Hospital in Little Rock, Arkansas

Arkansas State Hospital, originally known as Arkansas Lunatic Asylum, is the sole public psychiatric hospital in the state of Arkansas, and is located in the city of Little Rock. It was established in 1883 and as of 2024, it is still active. Its main focus is on forensic treatment and evaluations as opposed to treatment of chronic illness.

== History ==
An act of the Arkansas legislature in 1873 approved the purchase of land and construction of a building to serve people with mental illness in the state. Due to the Brooks-Baxter War, construction was postponed until 1881, when a two-year tax was instituted to fund the construction and operation.

The Arkansas Lunatic Asylum opened on March 1, 1873; the first inmate had already been involuntarily committed days before. The original building was constructed in the Kirkbride design, which was common for institutions at that time. In the following decades, there was a repeating pattern of overcrowding followed by expansion. By 1915, there were twelve buildings on site.

The name was changed to Arkansas State Hospital for Nervous Diseases in 1905 and the Arkansas State Hospital in 1933. The total patient census at the end of 1934 was reported at 4,996, rising to 5,046 by the end of 1935; the capacity of the hospital was 1,750.

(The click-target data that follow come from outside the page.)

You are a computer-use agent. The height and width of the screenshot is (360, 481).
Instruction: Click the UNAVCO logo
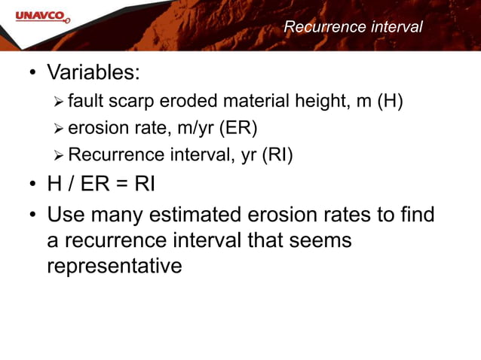(36, 14)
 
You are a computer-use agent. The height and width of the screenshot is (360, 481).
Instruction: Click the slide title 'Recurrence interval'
(353, 27)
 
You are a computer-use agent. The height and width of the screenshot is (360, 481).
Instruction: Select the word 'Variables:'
(94, 74)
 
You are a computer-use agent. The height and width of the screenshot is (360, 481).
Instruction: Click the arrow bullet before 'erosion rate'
(60, 129)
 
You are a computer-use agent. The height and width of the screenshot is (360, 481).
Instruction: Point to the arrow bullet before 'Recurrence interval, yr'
(60, 155)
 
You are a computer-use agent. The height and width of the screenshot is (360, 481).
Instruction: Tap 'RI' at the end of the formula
(145, 184)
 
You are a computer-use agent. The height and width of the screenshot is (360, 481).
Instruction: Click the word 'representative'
(114, 267)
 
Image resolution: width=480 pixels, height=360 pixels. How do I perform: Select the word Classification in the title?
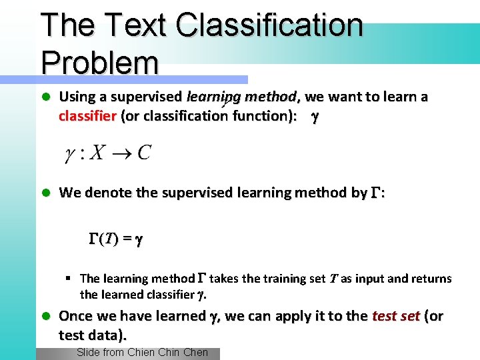tap(270, 25)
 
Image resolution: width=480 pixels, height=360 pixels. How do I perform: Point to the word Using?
tap(77, 97)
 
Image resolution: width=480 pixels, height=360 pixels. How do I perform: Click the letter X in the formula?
tap(97, 153)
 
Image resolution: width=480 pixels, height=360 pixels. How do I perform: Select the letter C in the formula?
tap(143, 153)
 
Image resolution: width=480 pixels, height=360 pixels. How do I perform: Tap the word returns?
tap(432, 279)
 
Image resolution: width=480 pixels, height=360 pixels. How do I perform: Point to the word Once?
tap(75, 316)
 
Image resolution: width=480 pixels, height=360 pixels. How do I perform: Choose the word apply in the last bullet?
tap(277, 317)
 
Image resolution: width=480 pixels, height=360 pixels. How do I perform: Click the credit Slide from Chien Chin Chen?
tap(142, 353)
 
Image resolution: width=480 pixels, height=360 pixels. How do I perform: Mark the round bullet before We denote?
tap(46, 193)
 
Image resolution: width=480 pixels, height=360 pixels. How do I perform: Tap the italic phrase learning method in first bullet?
tap(242, 97)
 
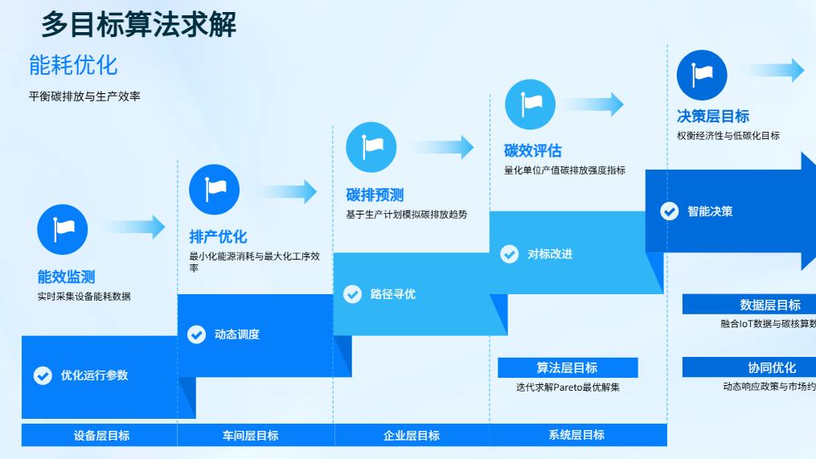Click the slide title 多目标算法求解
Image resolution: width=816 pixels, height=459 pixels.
pyautogui.click(x=138, y=25)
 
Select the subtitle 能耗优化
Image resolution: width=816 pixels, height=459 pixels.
pyautogui.click(x=73, y=64)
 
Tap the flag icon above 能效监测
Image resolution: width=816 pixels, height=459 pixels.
pyautogui.click(x=62, y=229)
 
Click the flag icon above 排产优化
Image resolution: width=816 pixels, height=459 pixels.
pyautogui.click(x=214, y=190)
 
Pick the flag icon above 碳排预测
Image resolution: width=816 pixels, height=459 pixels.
pyautogui.click(x=371, y=147)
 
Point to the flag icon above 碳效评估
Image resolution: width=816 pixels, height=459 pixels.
pyautogui.click(x=530, y=105)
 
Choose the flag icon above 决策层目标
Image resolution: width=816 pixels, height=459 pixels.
pyautogui.click(x=701, y=75)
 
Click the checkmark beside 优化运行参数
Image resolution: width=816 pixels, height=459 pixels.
pyautogui.click(x=43, y=375)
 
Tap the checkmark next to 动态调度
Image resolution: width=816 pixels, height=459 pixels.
pyautogui.click(x=196, y=334)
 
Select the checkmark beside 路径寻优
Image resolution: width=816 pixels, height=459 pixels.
pyautogui.click(x=352, y=294)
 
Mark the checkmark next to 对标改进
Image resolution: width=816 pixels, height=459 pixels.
pyautogui.click(x=509, y=254)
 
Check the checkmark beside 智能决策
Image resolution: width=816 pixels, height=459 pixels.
pyautogui.click(x=669, y=211)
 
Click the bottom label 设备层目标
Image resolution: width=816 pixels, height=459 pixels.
pyautogui.click(x=101, y=436)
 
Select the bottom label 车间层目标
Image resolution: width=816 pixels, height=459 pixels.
pyautogui.click(x=251, y=436)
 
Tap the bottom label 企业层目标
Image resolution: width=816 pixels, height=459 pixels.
pyautogui.click(x=412, y=436)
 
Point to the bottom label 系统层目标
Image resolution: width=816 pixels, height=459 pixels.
pyautogui.click(x=576, y=435)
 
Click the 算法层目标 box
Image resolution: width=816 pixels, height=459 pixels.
pyautogui.click(x=567, y=368)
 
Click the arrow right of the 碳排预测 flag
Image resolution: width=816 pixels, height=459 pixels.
pyautogui.click(x=443, y=147)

In the 1930s, a hospital farm was established at Baucum (Pulaski County), where some of the more physically able patients were forced to work unpaid on a dairy farm. There were about 100 inmates to start with at the farm. By 1936, the need for further expansion prompted the opening of the Benton Farm Colony, as it was then called, which was planned to hold about 2,000 inmates. The farm colony was segregated, with one dorm for white patients and another for Black patients. In 1957, the legislature ordered the cessation of all farm operations.

Before 1959, many people without mental illness were also sent to Arkansas, including people with intellectual and developmental disabilities (I/DD). In 1959, the Arkansas Children's Colony (now known as the Conway Human Development Center) was established, which would be specifically for people with I/DD.

By 1960, many of the original buildings were falling into disrepair. 6 million dollars of state funding was allotted for new buildings. Advocates brought concerns that the building was not safe for the patients. The original Kirkbride building was demolished in 1963.

Serial killer Donald Harding would spend four years bouncing between the hospital and several other facilities as a juvenile.

In 2008, a brand new hospital opened with 132 beds. In 2011, the Center for Medicare and Medicaid found substantial concerns for the life and safety of the patients, especially children, and threatened to withdraw federal funding. The State Hospital worked out sanctions and a plan to address the concerns.